The C-index measures model discrimination — the probability that for a random pair of patients, the one with higher predicted risk has the earlier event.

| C-index | Interpretation |
| --- | --- |
| 0.5 | No discrimination (random) |
| 0.6-0.7 | Poor to moderate |
| 0.7-0.8 | Good |
| 0.8-0.9 | Very good |
| > 0.9 | Excellent (verify — may indicate overfitting) |

## Proportional Hazards Assumption

**What it means:** The hazard ratio between any two patients is constant over time. If violated, the HR changes with time and a single HR is misleading.

**Testing:** `cox.zph()` computes scaled Schoenfeld residuals and tests for a time trend:
- Global p < 0.05 → Overall assumption may be violated
- Individual covariate p < 0.05 → That specific covariate's effect varies over time

**Remediation when violated:**
1. **Stratified Cox:** Stratify on the offending variable (`strata(variable)` in formula)
2. **Time-varying coefficients:** Fit separate models for different time windows
3. **Report and acknowledge:** If violation is mild (p near 0.05), report and note in conclusions

## Collinearity Checking (Automated)

The `fit_cox_model()` function automatically checks for collinearity before fitting:

1. **Derived variables:** If a numeric variable's name is a prefix of a categorical variable (e.g., `age` → `age_group`), the categorical derived variable is dropped.
2. **Cramér's V for categorical pairs:** For all pairs of categorical covariates, computes Cramér's V (a chi-square-based association measure). Pairs with V > 0.7 are flagged as collinear, and the variable with more factor levels (less general) is dropped.
3. **Example:** `her2_status` and `molecular_subtype` are highly collinear (HER2 status is embedded in subtype definitions).
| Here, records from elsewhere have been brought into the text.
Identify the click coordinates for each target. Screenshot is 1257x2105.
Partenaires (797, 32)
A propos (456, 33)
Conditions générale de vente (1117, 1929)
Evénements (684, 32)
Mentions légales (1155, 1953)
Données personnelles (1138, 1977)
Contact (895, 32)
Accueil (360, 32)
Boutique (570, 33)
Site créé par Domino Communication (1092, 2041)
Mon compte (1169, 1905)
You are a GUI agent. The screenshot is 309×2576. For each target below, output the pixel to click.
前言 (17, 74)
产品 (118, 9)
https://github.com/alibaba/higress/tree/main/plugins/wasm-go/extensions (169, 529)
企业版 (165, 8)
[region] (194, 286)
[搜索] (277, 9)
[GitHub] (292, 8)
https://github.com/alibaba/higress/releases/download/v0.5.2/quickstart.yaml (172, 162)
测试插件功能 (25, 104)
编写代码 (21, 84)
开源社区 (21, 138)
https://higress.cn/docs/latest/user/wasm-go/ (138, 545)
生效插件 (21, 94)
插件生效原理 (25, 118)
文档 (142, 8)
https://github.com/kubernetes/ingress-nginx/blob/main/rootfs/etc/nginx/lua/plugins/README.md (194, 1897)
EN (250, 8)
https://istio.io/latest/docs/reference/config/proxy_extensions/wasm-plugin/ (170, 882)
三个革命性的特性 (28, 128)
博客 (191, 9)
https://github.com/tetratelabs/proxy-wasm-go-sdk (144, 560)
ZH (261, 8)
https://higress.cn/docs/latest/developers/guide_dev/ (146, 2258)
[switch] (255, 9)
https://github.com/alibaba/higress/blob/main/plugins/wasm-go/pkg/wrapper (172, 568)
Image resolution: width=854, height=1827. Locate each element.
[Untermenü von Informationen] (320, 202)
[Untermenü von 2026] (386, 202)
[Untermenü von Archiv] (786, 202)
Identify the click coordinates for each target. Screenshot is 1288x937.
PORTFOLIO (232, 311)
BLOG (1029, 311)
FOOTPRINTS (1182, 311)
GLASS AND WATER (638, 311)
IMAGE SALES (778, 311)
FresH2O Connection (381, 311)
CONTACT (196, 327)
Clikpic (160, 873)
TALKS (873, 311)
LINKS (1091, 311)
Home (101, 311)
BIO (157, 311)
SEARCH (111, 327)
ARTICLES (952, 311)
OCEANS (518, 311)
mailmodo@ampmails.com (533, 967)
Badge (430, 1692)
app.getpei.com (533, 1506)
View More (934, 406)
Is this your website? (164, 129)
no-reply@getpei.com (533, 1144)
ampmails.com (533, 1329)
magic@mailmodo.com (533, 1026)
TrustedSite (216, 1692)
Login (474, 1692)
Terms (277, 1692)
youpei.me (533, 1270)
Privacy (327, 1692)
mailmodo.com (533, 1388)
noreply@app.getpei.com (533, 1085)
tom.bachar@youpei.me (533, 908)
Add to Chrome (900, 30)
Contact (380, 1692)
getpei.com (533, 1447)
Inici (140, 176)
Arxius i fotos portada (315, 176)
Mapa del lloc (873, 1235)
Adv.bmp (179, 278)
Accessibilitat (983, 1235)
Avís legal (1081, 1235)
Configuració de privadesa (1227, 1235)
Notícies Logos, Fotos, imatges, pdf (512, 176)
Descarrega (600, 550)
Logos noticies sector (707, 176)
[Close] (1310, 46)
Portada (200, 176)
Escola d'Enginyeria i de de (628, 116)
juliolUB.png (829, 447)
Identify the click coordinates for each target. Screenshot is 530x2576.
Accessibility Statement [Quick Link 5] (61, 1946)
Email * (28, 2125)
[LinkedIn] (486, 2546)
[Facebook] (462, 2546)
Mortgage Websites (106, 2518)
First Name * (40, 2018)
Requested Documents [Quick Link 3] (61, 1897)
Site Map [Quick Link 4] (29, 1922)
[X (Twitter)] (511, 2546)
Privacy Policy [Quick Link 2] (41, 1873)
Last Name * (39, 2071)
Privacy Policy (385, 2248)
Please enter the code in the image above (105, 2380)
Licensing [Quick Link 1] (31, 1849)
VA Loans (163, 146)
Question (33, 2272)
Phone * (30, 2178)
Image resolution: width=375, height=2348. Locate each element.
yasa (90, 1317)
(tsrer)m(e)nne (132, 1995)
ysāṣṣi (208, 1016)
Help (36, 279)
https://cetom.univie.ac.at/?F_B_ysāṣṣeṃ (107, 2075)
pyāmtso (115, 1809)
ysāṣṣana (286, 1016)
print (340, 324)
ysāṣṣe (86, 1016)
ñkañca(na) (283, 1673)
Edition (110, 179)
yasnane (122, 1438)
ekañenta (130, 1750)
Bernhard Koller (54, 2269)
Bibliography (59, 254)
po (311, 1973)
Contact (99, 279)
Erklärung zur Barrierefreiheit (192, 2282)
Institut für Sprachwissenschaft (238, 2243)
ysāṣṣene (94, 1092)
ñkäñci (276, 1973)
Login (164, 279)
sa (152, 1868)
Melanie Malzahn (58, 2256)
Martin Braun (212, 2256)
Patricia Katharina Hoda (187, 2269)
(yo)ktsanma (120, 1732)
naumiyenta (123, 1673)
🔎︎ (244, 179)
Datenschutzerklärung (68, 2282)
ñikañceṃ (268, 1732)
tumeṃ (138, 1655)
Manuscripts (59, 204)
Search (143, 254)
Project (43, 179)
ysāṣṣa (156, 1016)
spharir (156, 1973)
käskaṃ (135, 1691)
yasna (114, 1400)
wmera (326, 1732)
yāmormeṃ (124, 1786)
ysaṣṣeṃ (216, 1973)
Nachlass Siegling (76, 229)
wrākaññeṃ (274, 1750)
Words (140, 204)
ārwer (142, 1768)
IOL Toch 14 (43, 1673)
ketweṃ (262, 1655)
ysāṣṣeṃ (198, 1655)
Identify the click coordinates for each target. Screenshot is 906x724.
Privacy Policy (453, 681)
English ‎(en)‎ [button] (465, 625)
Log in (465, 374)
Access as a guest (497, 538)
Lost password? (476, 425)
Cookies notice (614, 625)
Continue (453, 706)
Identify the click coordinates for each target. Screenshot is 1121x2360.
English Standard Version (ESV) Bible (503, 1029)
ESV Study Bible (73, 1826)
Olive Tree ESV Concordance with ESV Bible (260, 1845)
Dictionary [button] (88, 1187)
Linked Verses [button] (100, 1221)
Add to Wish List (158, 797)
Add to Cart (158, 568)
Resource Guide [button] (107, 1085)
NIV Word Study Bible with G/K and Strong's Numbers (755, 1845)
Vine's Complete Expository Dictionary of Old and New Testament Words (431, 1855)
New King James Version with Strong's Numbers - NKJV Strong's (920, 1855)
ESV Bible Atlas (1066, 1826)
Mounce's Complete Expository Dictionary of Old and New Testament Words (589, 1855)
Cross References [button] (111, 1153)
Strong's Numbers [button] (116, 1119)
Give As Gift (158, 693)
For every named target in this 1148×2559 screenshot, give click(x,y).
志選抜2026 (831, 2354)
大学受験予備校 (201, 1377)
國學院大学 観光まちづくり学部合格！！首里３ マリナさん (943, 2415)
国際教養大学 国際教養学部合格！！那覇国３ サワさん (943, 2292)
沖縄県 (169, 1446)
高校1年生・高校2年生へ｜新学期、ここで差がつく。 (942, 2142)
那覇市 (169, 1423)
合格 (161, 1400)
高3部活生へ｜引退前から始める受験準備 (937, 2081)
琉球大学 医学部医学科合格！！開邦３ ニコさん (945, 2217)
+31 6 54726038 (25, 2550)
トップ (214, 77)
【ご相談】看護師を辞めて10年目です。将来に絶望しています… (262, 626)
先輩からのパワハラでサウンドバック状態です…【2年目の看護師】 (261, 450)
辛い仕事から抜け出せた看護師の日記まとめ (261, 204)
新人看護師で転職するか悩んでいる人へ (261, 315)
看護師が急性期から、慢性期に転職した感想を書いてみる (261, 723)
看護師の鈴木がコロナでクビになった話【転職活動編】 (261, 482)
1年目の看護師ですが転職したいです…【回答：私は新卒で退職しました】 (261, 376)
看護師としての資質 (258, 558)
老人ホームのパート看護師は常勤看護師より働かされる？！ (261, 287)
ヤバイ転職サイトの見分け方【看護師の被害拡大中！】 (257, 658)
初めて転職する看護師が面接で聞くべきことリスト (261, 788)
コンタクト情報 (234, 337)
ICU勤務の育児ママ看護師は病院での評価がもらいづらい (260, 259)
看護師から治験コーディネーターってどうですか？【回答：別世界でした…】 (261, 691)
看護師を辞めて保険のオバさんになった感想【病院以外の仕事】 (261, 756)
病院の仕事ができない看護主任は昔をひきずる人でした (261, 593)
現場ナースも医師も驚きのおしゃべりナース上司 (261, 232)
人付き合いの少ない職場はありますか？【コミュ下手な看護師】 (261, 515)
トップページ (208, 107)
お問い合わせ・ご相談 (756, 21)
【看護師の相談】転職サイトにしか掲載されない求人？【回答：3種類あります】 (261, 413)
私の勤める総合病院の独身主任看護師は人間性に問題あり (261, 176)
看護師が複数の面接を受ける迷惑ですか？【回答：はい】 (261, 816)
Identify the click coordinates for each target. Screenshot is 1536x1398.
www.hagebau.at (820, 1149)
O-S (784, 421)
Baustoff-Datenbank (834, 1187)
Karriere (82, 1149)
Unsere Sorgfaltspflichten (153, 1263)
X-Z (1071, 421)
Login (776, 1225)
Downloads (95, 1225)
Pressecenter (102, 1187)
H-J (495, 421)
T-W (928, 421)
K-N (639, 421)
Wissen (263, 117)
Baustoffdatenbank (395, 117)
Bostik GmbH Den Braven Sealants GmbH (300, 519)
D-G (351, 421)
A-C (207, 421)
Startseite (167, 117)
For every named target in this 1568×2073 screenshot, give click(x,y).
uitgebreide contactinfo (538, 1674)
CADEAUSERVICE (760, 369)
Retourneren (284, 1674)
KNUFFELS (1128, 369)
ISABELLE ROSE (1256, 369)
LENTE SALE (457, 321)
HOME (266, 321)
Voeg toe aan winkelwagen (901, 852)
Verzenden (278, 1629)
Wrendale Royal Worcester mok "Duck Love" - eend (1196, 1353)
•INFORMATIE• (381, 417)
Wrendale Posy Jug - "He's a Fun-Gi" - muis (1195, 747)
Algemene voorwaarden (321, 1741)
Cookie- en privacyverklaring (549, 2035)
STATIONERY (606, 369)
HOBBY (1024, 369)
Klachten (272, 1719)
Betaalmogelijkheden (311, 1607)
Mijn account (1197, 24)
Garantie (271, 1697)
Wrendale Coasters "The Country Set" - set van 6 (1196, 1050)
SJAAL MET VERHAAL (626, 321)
The check drops `her2_status` and keeps `molecular_subtype` as the more informative variable.

**Dropped covariates are recorded** in `result$dropped_covariates` with the reason, so the agent can accurately report what was modeled.

## Reference Group Selection (Automated)

For categorical covariates, `fit_cox_model()` automatically sets the **largest group as the reference level**. This produces more stable HR estimates because:
- The reference group contributes the baseline hazard
- Small reference groups (N < 50) produce wide CIs and unstable HRs
- Warnings are emitted if any reference group is small

Reference levels and their Ns are stored in `result$reference_levels`.

## Common Pitfalls

- **Multicollinearity:** Highly correlated covariates inflate standard errors. The automated Cramér's V check catches categorical-categorical collinearity (V > 0.7). Derived variables (e.g., age\_group from age) are also auto-detected.
- **Overfitting:** With many covariates relative to events, the model is unstable. Rule of thumb: ≥10 events per covariate. If EPV < 10, the C-index is optimistically biased — never call it "good" without this caveat.
- **Small reference groups:** HR estimates are unstable when the reference category has few patients/events. Always check N in the reference group.
- **Informative censoring:** If patients drop out for reasons related to the outcome, KM and Cox estimates are biased.
- **Informative missingness:** If patients with missing covariate values have different event rates than non-missing patients, the Cox model is subject to selection bias. The workflow automatically tests for this via Fisher's exact test (results in `result$diagnostics$missing_assessment`).
- **Competing risks:** Standard Cox treats other causes of death as censored, which can overestimate event probabilities. Consider Fine-Gray model for competing risks.